Le gestionnaire montréalais d’expérience croit que les institutions financières n’auront pas le choix de suivre la parade et d’ajouter le bitcoin à leurs offres de placement. « Après tout, si JP Morgan le fait… »

Les conseillers n’ont pas le choix de respecter le profil d’investisseur de leurs clients. Ils devront diluer le risque d’acheter des bitcoins en offrant d’autres actifs moins volatiles, prédit-il. « Ils vont vouloir temporiser, aussi, pour acheter des cryptos à différents cours, pour réduire l’effet de la volatilité sur leur rendement. Parce qu’à plus de 50 000 $ US, le bitcoin est quand même cher… »

 

À quel prix le bitcoin coûte-t-il «cher»?

C’est un autre problème du bitcoin : personne ne s’entend sur sa valeur réelle.
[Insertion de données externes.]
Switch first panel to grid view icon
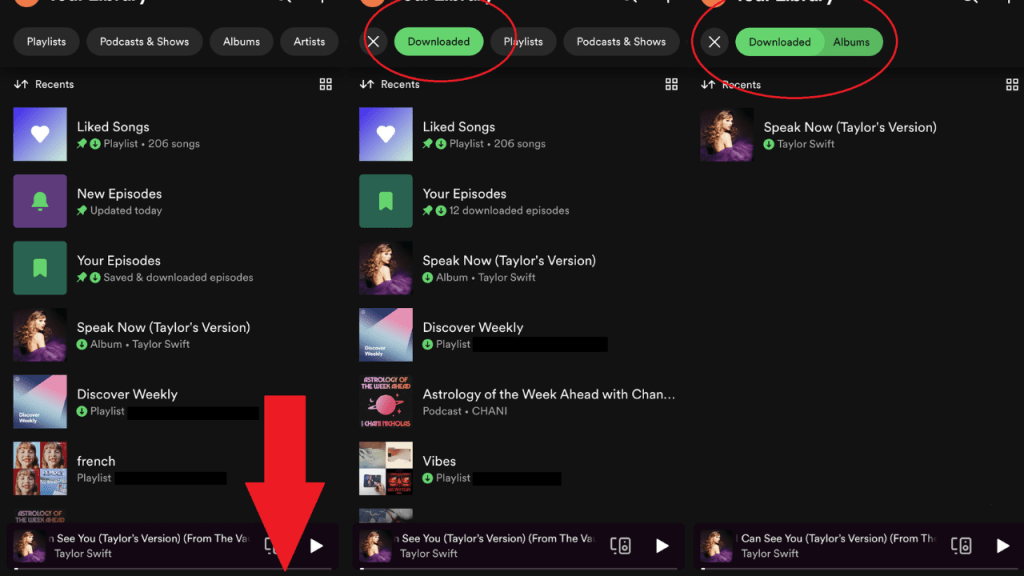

Difficile de faire des projections sur sa valeur dans un an, dans cinq ans ou dans 10 ans.

Les plus optimistes comparent le cours du bitcoin à celui de l’or. « Aujourd’hui, si tout l’or du monde vaut 10 000 milliards de dollars, ce n’est pas parce qu’on l’utilise pour confectionner des bijoux, mais parce que depuis le temps, c’est devenu une référence pour établir la valeur d’autres biens et devises. La seule chose que le bitcoin fait, en ce moment, c’est apporter cette valeur de référence au monde numérique », juge Philippe Bergeron-Bélanger. « On ne sait pas combien vaut réellement un bitcoin ; tout l’écosystème financier qui se bâtit autour de cette monnaie donne confiance en son avenir. »

Martin Lalonde abonde. « Il y a un effet d’entraînement qui gonfle sa valeur en ce moment, mais à long terme, je pense que les précurseurs seront récompensés. Le bitcoin a le potentiel d’être gros. Il y a toujours un risque que ça ne se réalise pas. » En investissement, le risque et le rendement vont de pair, rappelle le gestionnaire de portefeuille. Plus le risque est gros, plus le rendement est prometteur. +

 

*Le journaliste a un petit investissement « de curiosité » dans l’Ethereum.